Question

(a) What is the characteristic time constant of a \(25.0{\rm{ }}mH\) inductor that has a resistance of\(4.00{\rm{ }}\Omega \)? (b) If it is connected to a \(12.0{\rm{ }}V\) battery, what is the current after \(12.5ms\)?

Short answer

a.What is the characteristic time constantis\(6.25\;ms\)
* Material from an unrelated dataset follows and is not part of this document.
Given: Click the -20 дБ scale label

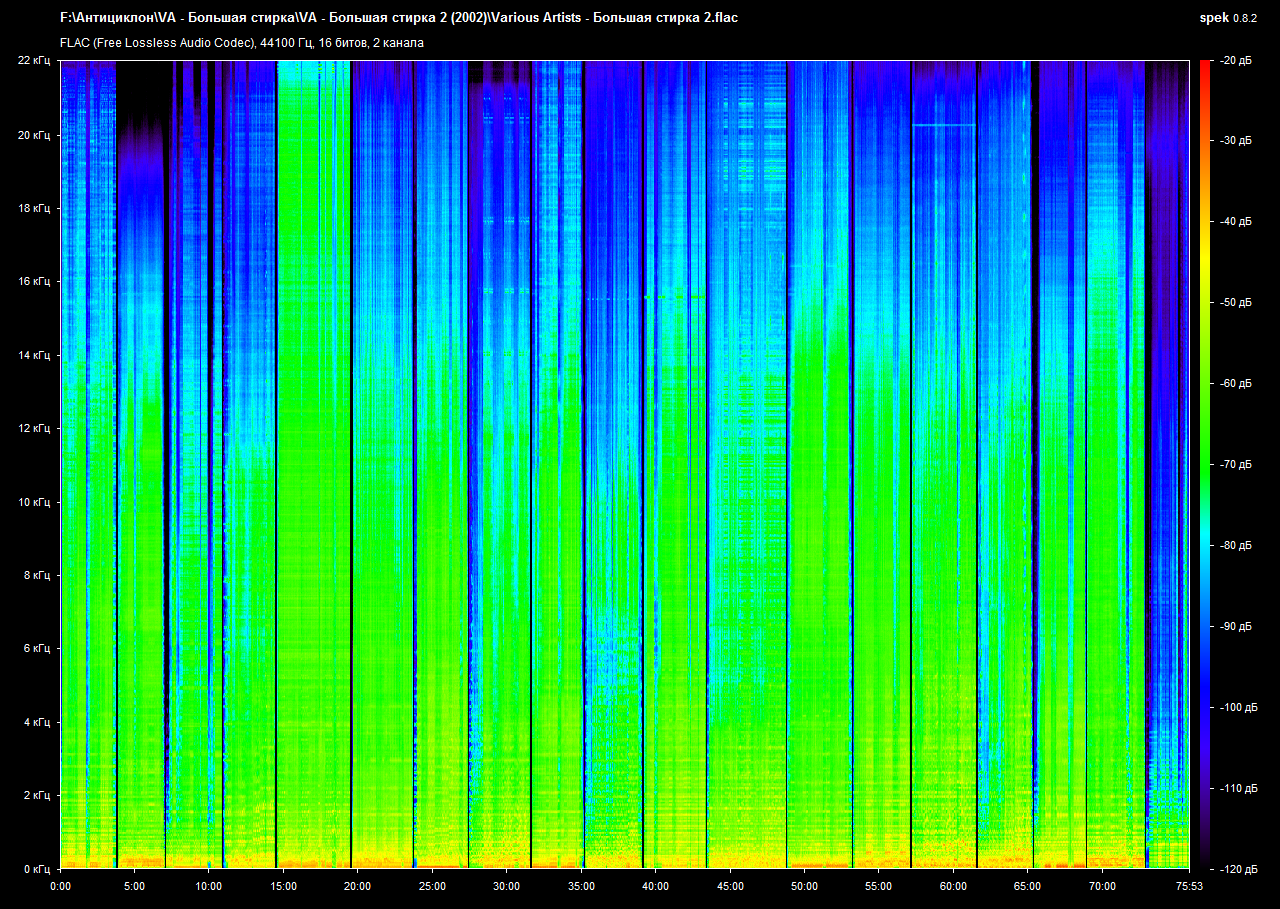Looking at the screenshot, I should 1234,61.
b. The current after \(12.5ms\) is \(405\;mA\).

Step-by-step solution

Concept Introduction

Resistance is a measurement of the resistance to current flow in an electrical circuit. Resistance in ohms is denoted by the Greek letter omega\(\left( \Omega \right)\). Ohms are named after Georg Simon Ohm\(\left( {1784 - 1854} \right)\), a German scientist who studied the relationship between voltage, current, and resistance.

Information Provided

• Inductance of the magnet:\(25.0{\rm{ }}H\)
• The resistance value:\(4.00{\rm{ }}\Omega \)
• The battery voltage value:\(12.00{\rm{ }}V\)
• The time value: \(12.5{\rm{ }}ms\)

Calculating the Time Constant

a)

The time constant will be given by

\(\tau = \frac{L}{R}\)

In our numerical case, we will have

\(\begin{array}{c}\tau = \frac{{0.025}}{4}\\ = 6.25\;ms\end{array}\)

Therefore, the required solution is \(6.25\;ms\).

Calculating the Current

b)

As can be seen, we must examine the intensity value after two-time constants. This value will be\({0.368^2} = 0.135\)twice the starting amount. Ohm's law may be used to determine the beginning value.

\(\begin{array}{c}I = \frac{U}{R}\\ = \frac{{12}}{4}\\ = 3\;A\end{array}\)

\(\begin{array}{c}I(12.5\;ms) = 0.135 \times 3\\ = 405\;mA\end{array}\)

Therefore, the current after the given time will be \(405\;mA\).